3. Category C: $\frac{(21 - 15.8)^2}{15.8} = \frac{(5.2)^2}{15.8} = \frac{27.04}{15.8} = 1.712$

4. Category D: $\frac{(10 - 15.8)^2}{15.8} = \frac{(-5.8)^2}{15.8} = \frac{33.64}{15.8} = 2.130$

5. Category E: $\frac{(21 - 15.8)^2}{15.8} = \frac{(5.2)^2}{15.8} = \frac{27.04}{15.8} = 1.712$

Now, sum all the calculated values: $\chi^2 = 2.931 + 0.307 + 1.712 + 2.130 + 1.712 = 8.792$

Thus, the chi-square statistic is approximately $\chi^2 = 8.792$.
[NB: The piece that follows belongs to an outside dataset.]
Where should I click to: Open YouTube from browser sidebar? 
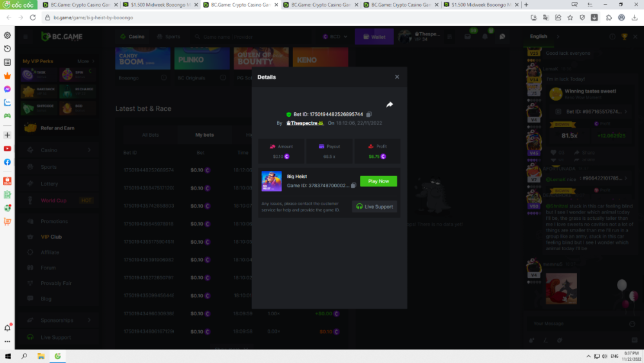[7, 148]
Step 3: Degrees of Freedom

The degrees of freedom for a Goodness of Fit test is calculated as: $\text{d.f.} = k - 1$ Where $k$ is the number of categories. In this case, $k = 5$, so: $\text{d.f.} = 5 - 1 = 4$

Thus, the degrees of freedom are 4.

Step 4: Find the p-value

To find the p-value, we look up the chi-square statistic ($\chi^2 = 8.792$) in the chi-square distribution table for 4 degrees of freedom.

Using a chi-square distribution table or calculator, the p-value for $\chi^2 = 8.792$ with 4 degrees of freedom is approximately 0.067.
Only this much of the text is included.